Brands should give thoughtful consideration to not inadvertently “reward” a channel, simply because it is hard to measure — and, by the same token, not unnecessarily punish them, either.

Over- or under-weighting channels that have weak evidence of conversion value can actually reduce the performance of the overall media mix.

Viewability and Display-Weighting

While reach, frequency and targeting are hallmarks of display advertising, it has the widely known challenge of “viewability.” Viewability is when an ad is served (and paid for) but a consumer does not see it.

When the objective is to improve the ROI of the media mix, ads that are never seen (un-viewable) should be accounted for in the attributed value of the channel.

One way marketers simplify account viewability concerns is by deducting the percentage of ads that can never be seen on a percentage basis when weighting online display in the model. Bear in mind, “viewable” generally means that only part of the ad was viewable for 1 second. Specific viewability metrics should be discussed and negotiated with media outlets or networks you work with.

How Much Is Viewable or Unviewable?

A recent study done by Google identifies that many display ads are never viewed; therefore, the weighting of display ads should consider this reality (opens as a PDF).

Here are some of the issues with viewability that should influence the weighting of display.

  • 1 percent of all impressions measured are not seen, but the average publisher viewability is 50.2 percent.
  • The most viewable ad sizes are vertical units. Above the fold is not always viewable … Worth considering when weighting display.
  • Page position isn’t always the best indicator of viewability.
  • Viewability varies across industries. While it ranges across content verticals and industries, content that holds a user’s attention has the highest viewability.
  • The most important thing is to give viewability consideration and weight based on your own experience.

Frequently Used Attribution Models

Let’s summarize the most popular attribution models in order of frequency of use, and as based on field experience. There are many more models you may consider, and this list is not intended to be exhaustive.

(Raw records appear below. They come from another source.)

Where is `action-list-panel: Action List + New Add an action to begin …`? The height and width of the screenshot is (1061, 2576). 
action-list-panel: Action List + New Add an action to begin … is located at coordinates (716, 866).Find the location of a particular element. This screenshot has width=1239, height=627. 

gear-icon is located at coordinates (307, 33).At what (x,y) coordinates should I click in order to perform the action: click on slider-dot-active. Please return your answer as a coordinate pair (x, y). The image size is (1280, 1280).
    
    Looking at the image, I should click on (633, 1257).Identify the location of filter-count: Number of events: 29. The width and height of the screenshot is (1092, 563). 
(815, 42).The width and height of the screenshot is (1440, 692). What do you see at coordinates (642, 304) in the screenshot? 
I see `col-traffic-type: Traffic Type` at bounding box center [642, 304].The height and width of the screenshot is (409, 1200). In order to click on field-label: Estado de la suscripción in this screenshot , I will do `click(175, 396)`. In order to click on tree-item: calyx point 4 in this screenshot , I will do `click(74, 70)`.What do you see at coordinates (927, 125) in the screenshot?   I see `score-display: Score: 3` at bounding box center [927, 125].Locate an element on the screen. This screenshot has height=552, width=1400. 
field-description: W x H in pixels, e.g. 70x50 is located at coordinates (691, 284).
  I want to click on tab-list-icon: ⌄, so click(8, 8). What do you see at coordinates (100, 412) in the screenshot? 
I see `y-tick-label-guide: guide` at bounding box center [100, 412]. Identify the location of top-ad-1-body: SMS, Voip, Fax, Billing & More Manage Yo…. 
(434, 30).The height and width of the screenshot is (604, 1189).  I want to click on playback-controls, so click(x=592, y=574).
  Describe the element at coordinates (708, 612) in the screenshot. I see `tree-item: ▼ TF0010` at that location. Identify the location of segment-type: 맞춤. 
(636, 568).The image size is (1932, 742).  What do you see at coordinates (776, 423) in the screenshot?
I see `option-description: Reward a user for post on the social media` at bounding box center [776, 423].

  • Last Click: 100 percent of the sale is credited to the last click, given its immediacy in driving the sale.
  • Linear Attribution: Equal weighting is given to all touchpoints, regardless of when they occurred. Its strength and weakness is in its simplicity. Not every touch is equal and for good reasons that we’ll describe in some detail below.
  • Time-Decay Models: The media touchpoint closest to conversion gets most of the credit, and the touchpoint prior to that will get less credit. This is the best of the simple approaches. It does not, however, account for brand discovery.
  • Position Model: Position model utilizes intuition and assumption to spread the weights of touches over time, heavying up the first and last touches, and considering the middle touches to spread the difference evenly across them. To be clear, this model presupposes “zero” brand awareness — and, therefore, that every customer “discovered” the brand from a (display/banner) ad impression, for example. Blanketing an audience in advertisements can provide great reach and frequency. It also sets a lot of cookies, which can be used to set the first “position.”

Pointers for Getting Started

The closer you can get to individualized attribution vs. broadcast attribution, the stronger the returns. For example, attribution by segment can provide insights you miss when measuring the aggregate.

Channel measurability should be weighted accordingly. Non-measurable channels should be measured by depth of observable engagement.

The Time-Decay model is widely considered a good place for brands to use when getting started in media attribution. Brands can simply insert logical and evidence-based assumptions and customize the half-life of decay based on the Three Strategic Levers described above.

Follow-up discussion and analysis can refine your thinking and allow you to provide a rationale that helps achieve the most credible, logical and valuable attribution capability.